◆ **What is being asked**
Write out, word for word, the part of the listing below that opens with the line containing "[Facebook (opens in a new tab)] (1589, 58)" and closes with the line containing "[button] (995, 322)", keeping both of those lines and adding no others.

◆ **Exercise material**

--

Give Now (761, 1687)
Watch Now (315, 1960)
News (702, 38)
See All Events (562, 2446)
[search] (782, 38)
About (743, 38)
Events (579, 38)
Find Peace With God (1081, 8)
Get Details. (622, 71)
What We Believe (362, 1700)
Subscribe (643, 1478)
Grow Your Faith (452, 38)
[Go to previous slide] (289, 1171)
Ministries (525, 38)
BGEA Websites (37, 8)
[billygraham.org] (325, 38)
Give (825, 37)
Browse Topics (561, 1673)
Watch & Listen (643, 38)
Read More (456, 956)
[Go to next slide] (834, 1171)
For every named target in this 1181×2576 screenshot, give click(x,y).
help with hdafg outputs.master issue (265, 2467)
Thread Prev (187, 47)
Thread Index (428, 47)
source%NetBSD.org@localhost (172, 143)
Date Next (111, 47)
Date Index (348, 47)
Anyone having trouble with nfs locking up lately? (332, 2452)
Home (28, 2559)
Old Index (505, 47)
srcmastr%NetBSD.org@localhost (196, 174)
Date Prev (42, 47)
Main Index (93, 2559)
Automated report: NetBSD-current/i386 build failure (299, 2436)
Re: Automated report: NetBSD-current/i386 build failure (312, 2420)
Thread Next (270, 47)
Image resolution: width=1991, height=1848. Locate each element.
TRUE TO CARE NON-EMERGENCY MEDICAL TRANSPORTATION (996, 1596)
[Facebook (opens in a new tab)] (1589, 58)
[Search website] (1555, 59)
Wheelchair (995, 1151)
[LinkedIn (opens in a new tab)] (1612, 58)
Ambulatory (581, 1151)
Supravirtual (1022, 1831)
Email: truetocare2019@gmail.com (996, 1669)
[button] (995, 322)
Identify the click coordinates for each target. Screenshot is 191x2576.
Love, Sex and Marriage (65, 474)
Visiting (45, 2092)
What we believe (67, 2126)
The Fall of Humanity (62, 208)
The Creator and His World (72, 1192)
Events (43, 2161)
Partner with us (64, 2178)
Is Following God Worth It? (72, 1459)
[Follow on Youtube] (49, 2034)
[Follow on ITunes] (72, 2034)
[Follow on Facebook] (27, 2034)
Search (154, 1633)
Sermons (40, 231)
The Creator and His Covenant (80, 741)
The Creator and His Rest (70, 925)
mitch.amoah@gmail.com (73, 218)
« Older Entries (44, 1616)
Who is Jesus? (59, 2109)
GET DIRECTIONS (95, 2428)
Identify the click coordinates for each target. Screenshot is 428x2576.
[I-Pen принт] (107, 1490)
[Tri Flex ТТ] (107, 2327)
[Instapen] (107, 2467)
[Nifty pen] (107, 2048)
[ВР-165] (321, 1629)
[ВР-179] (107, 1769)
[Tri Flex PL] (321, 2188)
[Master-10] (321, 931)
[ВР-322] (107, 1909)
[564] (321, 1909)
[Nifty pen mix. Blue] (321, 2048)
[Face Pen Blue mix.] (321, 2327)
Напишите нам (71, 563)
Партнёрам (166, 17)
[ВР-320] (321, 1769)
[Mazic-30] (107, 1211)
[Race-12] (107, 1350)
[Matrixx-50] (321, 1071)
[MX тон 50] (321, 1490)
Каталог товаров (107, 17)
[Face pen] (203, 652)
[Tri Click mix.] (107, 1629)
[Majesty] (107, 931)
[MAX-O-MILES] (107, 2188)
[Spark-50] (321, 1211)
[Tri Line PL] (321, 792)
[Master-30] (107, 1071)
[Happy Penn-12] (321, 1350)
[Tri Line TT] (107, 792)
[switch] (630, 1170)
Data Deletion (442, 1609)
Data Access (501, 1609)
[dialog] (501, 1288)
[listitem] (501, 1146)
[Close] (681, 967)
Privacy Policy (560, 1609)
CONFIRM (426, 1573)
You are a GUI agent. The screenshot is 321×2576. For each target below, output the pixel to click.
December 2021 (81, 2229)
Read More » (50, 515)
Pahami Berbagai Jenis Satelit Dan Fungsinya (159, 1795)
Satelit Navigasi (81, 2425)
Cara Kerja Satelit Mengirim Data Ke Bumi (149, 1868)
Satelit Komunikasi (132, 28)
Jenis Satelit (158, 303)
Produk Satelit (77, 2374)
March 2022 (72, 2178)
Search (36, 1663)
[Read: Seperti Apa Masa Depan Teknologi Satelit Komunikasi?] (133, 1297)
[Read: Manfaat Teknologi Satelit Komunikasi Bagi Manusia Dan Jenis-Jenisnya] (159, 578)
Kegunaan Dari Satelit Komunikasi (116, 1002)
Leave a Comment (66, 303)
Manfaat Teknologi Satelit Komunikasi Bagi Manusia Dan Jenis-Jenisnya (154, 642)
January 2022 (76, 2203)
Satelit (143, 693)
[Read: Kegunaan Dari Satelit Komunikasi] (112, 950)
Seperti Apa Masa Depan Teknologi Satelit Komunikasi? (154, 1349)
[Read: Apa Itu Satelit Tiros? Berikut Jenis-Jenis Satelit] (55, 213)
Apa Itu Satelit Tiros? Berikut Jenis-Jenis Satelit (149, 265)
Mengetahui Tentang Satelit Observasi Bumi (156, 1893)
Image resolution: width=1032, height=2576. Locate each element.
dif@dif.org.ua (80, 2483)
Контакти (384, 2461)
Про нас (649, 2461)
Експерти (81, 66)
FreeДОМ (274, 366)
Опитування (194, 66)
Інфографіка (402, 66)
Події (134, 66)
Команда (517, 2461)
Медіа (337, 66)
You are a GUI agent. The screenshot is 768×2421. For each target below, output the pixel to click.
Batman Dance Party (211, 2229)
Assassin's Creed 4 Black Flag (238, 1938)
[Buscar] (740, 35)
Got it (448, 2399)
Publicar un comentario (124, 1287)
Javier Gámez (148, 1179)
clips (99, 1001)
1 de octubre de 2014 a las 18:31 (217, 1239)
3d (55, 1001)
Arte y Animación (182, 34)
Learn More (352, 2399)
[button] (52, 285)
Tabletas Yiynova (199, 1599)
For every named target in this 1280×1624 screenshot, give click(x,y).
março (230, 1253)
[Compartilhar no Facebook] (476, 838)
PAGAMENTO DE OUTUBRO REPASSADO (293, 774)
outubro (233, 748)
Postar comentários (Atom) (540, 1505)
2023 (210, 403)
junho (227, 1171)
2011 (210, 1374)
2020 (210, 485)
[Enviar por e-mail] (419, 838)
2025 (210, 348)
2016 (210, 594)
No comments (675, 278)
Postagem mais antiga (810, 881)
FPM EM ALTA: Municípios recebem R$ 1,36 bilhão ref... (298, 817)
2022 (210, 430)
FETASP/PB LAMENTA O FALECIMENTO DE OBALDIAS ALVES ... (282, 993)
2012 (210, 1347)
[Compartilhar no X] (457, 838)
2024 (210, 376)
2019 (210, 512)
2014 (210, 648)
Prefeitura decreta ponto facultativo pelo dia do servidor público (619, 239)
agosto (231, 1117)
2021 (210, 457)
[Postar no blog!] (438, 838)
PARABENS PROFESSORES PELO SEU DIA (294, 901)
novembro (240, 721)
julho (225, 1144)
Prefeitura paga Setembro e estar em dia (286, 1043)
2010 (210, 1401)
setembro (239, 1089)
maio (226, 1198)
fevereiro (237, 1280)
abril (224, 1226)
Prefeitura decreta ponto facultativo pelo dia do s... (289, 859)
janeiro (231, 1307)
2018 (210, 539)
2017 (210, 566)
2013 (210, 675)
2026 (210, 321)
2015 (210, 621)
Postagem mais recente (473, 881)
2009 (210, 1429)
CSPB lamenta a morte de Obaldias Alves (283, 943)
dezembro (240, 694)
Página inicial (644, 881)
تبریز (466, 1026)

--

◆ **Exercise output**
[Facebook (opens in a new tab)] (1589, 58)
[Search website] (1555, 59)
Wheelchair (995, 1151)
[LinkedIn (opens in a new tab)] (1612, 58)
Ambulatory (581, 1151)
Supravirtual (1022, 1831)
Email: truetocare2019@gmail.com (996, 1669)
[button] (995, 322)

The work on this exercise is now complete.